Machine learning-based models can predict diabetes incidence across multiple ethnicities

In a recent study published in eClinicalMedicine, researchers developed questionnaire-based models to predict the incidence and prevalence of diabetes mellitus type 2 (T2D) in different ethnicities.

Study: Effective questionnaire-based prediction models for type 2 diabetes in multiple ethnicities: a model development and validation study.  Image Credit: NicoElNino/Shutterstock.comStudy: Effective questionnaire-based prediction models for type 2 diabetes across multiple ethnicities: a model development and validation study., Image Credit: nikoelnino/


Screening and predictive technologies are important for early detection and management of T2D, especially in non-white individuals. These individuals suffer from a complex combination of conditions leading to early onset and associated outcomes.

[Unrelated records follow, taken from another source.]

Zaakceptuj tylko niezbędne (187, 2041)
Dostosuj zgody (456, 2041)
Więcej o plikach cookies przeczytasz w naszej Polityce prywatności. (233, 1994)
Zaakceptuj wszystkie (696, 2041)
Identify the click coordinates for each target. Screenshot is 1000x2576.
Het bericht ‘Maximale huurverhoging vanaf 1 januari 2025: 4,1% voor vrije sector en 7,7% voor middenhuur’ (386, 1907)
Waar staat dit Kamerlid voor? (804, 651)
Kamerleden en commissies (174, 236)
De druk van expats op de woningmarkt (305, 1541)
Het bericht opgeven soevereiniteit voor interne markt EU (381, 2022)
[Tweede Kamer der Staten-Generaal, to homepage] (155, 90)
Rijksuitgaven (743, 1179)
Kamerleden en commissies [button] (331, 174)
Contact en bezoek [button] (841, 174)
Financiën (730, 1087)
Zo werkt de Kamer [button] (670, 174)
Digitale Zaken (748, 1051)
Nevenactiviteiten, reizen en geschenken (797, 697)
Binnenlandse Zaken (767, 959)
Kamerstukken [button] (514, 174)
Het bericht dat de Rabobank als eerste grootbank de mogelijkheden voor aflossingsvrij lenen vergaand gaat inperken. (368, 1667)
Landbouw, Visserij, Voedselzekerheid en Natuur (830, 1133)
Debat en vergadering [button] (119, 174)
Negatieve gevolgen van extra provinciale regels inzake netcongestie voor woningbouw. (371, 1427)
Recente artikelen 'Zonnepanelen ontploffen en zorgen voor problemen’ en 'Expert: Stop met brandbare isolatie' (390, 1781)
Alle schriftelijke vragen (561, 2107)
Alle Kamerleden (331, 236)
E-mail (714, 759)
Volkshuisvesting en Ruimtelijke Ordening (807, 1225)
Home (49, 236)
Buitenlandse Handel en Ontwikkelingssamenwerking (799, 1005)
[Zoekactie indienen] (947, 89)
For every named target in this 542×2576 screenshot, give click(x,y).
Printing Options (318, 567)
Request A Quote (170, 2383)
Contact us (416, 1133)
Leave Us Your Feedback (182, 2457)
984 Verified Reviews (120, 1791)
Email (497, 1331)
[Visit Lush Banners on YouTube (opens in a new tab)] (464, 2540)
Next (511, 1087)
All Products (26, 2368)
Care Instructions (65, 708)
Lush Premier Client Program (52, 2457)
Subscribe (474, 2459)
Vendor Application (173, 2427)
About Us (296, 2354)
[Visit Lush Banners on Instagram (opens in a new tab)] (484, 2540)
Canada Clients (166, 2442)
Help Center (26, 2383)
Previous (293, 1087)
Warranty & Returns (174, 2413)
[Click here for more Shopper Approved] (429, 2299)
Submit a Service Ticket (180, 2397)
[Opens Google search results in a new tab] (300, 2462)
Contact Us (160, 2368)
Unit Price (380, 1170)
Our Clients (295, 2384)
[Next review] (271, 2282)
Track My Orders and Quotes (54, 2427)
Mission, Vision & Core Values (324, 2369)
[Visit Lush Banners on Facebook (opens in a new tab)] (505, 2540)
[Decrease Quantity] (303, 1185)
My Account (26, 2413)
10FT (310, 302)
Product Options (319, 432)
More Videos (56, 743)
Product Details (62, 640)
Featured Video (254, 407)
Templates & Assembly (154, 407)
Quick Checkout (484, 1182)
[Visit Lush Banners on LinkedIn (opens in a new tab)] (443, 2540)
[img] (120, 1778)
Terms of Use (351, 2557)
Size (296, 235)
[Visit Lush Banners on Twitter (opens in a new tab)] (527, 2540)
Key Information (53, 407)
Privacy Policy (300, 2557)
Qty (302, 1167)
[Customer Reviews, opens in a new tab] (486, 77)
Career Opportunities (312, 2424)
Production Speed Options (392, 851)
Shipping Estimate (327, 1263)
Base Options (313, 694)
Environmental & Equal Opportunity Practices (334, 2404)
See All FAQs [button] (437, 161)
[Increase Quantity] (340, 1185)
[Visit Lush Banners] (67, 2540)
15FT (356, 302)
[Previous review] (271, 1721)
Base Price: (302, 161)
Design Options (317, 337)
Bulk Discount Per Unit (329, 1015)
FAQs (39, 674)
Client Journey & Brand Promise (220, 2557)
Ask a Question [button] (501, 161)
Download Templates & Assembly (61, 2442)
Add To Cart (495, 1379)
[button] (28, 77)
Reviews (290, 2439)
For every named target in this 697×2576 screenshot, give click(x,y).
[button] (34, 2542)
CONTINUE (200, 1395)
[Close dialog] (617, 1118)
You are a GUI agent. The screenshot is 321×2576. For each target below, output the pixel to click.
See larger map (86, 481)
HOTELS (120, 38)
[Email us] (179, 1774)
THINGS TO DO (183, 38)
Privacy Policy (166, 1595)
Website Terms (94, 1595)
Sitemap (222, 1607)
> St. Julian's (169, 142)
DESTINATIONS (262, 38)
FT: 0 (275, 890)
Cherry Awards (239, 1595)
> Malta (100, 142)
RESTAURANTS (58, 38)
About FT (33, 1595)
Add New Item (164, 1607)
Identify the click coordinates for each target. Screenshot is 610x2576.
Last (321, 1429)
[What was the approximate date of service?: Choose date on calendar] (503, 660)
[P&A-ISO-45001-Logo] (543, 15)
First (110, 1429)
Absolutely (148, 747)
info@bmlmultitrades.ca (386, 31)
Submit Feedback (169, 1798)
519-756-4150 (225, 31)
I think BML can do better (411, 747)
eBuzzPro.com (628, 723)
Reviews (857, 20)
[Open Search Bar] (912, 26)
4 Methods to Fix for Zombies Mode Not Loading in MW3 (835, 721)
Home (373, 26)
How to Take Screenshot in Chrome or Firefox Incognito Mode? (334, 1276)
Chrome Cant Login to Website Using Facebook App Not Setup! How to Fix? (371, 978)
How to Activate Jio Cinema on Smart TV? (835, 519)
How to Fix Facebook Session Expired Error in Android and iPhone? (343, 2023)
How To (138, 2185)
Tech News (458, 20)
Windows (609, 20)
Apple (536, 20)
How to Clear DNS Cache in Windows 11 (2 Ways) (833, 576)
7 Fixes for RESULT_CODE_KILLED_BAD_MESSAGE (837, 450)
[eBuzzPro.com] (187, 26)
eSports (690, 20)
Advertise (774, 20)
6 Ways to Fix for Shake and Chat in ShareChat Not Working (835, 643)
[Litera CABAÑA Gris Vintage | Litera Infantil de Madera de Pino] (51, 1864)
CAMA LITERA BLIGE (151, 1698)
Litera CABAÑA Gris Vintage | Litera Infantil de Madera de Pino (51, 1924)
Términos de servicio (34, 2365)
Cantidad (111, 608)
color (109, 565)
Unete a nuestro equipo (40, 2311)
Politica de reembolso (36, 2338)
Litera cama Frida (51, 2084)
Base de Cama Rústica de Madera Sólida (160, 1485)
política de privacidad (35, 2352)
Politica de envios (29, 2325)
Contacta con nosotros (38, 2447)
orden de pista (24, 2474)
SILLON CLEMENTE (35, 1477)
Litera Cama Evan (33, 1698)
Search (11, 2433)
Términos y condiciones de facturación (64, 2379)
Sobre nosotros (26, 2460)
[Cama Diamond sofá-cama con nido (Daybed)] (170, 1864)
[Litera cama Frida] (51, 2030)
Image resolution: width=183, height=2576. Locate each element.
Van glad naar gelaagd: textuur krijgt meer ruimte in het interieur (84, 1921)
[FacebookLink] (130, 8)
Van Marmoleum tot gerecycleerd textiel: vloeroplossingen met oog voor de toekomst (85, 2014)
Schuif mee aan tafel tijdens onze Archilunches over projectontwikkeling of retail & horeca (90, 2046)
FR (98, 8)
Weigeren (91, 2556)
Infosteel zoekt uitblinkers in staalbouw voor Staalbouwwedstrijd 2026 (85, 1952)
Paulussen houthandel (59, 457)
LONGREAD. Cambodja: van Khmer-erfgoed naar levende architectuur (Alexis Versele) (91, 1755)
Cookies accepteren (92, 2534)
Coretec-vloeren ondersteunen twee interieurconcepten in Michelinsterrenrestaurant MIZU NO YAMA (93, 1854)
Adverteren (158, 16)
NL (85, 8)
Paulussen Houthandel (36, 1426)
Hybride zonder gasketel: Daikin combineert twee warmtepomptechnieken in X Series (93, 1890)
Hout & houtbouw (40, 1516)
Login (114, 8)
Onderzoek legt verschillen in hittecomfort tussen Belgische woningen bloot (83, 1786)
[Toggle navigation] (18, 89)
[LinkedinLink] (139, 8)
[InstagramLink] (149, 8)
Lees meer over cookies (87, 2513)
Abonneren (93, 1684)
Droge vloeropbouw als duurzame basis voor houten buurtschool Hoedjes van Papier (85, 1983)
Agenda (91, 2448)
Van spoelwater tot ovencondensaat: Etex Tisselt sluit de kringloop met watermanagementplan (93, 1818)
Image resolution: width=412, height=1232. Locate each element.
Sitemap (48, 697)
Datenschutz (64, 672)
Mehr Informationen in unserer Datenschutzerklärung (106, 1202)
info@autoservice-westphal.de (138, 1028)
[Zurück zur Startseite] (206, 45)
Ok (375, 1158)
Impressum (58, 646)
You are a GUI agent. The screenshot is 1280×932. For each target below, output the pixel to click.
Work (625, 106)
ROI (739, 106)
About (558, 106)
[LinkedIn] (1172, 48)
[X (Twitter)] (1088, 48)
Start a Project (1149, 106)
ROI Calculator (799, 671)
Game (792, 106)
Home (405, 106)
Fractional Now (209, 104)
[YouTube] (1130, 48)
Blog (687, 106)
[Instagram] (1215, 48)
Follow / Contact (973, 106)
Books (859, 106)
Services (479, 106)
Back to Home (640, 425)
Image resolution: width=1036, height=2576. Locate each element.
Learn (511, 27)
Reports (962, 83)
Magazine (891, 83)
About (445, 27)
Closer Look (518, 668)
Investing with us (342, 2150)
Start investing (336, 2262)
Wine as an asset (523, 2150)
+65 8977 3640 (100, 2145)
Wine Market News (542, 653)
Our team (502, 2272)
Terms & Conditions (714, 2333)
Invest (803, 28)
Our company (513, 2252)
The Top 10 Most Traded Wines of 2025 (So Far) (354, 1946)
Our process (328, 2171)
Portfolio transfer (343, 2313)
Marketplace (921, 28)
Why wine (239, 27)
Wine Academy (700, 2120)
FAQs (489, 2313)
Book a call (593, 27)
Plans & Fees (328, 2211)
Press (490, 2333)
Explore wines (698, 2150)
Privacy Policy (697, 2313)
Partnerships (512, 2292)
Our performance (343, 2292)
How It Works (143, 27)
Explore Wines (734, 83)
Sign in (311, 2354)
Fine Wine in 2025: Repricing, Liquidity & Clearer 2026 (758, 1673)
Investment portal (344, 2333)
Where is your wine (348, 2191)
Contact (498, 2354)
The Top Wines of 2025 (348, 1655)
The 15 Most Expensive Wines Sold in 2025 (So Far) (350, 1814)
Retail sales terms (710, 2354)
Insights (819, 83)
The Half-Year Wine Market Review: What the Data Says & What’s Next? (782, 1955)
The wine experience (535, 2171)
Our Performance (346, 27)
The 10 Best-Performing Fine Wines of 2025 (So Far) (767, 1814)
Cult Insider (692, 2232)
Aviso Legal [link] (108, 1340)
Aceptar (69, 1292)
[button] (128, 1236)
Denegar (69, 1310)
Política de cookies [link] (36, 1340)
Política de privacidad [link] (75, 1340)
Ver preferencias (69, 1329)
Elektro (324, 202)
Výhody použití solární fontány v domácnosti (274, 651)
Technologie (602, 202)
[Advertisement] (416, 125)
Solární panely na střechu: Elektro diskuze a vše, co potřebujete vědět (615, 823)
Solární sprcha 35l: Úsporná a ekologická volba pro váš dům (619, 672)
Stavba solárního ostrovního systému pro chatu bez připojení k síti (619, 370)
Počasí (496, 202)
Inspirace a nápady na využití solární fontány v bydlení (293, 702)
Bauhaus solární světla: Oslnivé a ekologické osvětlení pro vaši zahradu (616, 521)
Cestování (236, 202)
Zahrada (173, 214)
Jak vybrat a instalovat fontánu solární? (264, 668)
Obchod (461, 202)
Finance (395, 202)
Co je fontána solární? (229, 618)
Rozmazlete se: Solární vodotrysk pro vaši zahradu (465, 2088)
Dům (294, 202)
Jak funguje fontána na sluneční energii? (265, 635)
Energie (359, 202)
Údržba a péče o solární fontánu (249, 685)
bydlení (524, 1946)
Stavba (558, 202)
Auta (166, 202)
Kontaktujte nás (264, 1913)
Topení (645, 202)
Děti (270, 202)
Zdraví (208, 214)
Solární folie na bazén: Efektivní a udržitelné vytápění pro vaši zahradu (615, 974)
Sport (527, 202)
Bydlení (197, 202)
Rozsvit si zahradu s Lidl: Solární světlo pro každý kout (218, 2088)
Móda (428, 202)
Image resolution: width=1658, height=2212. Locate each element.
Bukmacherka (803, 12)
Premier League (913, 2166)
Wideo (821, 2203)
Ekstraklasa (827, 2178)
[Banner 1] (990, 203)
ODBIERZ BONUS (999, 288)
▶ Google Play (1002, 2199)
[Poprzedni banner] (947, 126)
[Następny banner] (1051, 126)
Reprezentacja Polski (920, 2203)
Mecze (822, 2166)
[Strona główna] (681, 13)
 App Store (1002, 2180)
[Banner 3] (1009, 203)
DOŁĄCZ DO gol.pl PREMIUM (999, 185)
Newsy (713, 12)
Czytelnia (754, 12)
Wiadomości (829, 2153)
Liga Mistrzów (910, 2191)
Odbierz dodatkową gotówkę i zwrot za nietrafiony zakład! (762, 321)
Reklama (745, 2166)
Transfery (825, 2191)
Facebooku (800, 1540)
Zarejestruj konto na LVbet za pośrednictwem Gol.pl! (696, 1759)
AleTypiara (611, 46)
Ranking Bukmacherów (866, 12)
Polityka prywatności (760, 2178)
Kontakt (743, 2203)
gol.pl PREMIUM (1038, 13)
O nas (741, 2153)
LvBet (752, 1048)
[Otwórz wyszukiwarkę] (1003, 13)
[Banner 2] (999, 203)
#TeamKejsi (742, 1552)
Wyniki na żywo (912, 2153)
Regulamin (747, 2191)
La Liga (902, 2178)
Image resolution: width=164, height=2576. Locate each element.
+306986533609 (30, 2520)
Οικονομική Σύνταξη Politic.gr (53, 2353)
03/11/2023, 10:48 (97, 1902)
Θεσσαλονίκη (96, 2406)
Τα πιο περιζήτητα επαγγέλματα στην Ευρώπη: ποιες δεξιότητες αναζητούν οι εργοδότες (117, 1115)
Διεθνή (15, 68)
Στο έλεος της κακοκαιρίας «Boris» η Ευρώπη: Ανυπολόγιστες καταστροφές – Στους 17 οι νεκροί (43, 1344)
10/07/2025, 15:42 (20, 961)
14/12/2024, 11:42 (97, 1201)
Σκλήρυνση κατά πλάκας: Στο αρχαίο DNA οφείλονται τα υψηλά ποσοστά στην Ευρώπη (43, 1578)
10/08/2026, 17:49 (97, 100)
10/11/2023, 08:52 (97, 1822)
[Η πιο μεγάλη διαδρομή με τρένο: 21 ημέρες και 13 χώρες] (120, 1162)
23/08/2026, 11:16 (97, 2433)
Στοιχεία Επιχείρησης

Machine learning (ML)-based technology can provide non-invasive screening, allow early assessment and referral, ultimately promoting population health and reducing health care expenditures.

about the study

In the present study, researchers developed T2D incidence and prevalence prediction models based on questionnaires using United Kingdom Biobank (UKB) data (for training). They applied them to Lifeline Study data (for validation) for use between white and non-white individuals.

The questionnaire-based algorithm was trained using UKBB’s white population data. The potential clinical value of the algorithm for clinical risk assessment to predict T2D incidence was compared using two other models (with additional variables such as physical measures and biological markers) and the gold-standard model Was. Logistic regression modeling was performed to predict T2D incidence and prevalence.

The training dataset included white individuals participating in the UKBB study (472,696 individuals aged 37 to 73 years, information obtained from 2006 to 2010) and five non-white ethnicities (with external validation using Lifeline data (168,205). 29,811 individuals). Individuals aged 0 to 93 years, data obtained from 2006 to 2013).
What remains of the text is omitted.